Drake noted that Bitcoin fees are unlikely to increase even as the value of BTC continues to… pic.twitter.com/hSJIbuIUyp— Gustavo Maldonado (@tweetthis101) May 30, 2025
Drake explained that if fees remain at current levels, Bitcoin’s hashing power — the critical infrastructure that protects the network — would shrink drastically, increasing the likelihood of 51% attacks.
Drake also emphasized the disconnect between Bitcoin’s rising market valuation and its security funding. If Bitcoin reaches $1 million but fees remain unchanged, miner revenue would only be about 10% of today’s levels, resulting in significantly reduced network protection. “Bitcoin would be a $20 trillion asset secured by just one-tenth of today’s hashing infrastructure,” he noted.

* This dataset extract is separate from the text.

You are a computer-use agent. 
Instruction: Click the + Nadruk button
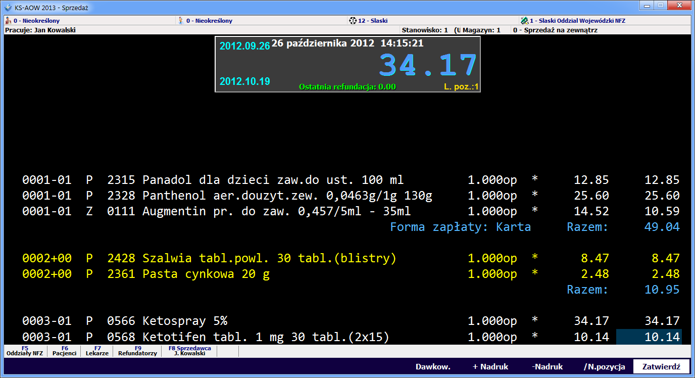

Potential Solutions: Tail Emissions or Consensus Mechanism Shift
To address these challenges, Drake suggested two possible paths: introducing “tail emissions,” which would mean lifting Bitcoin’s hard cap of 21 million coins to provide ongoing miner incentives, or transitioning away from the proof-of-work consensus mechanism altogether, possibly toward proof-of-stake. He stressed that while Bitcoin is designed to be “antifragile,” the current security funding problem — the “elephant in the room” — is not being adequately addressed.
James O’Beirne, a Bitcoin Core developer, agreed with these worries. He said that future miners and the Bitcoin community might have to adopt tail emissions to keep miners earning enough and to protect the network’s security. However, making this change would go against Bitcoin’s key rule of having a fixed total supply, which raises tough questions about how Bitcoin will be governed and designed going forward.
Implications for Bitcoin’s Future Security and Sustainability
This emerging debate highlights the critical tension between Bitcoin’s fixed supply model and the economic incentives needed to secure the network. As block subsidies diminish over the coming decades, the reliance on transaction fees to fund mining operations becomes increasingly important. Yet, with fees remaining persistently low despite Bitcoin’s growth, the network’s security could weaken significantly, potentially exposing it to vulnerabilities.
Market participants and developers now face difficult choices: accept protocol changes like tail emissions, which could undermine Bitcoin’s scarcity narrative, or explore a consensus shift, which would be a fundamental departure from Bitcoin’s original proof-of-work design. Either path carries risks and trade-offs, underscoring the urgent need for the Bitcoin ecosystem to confront these challenges head-on to ensure its long-term viability.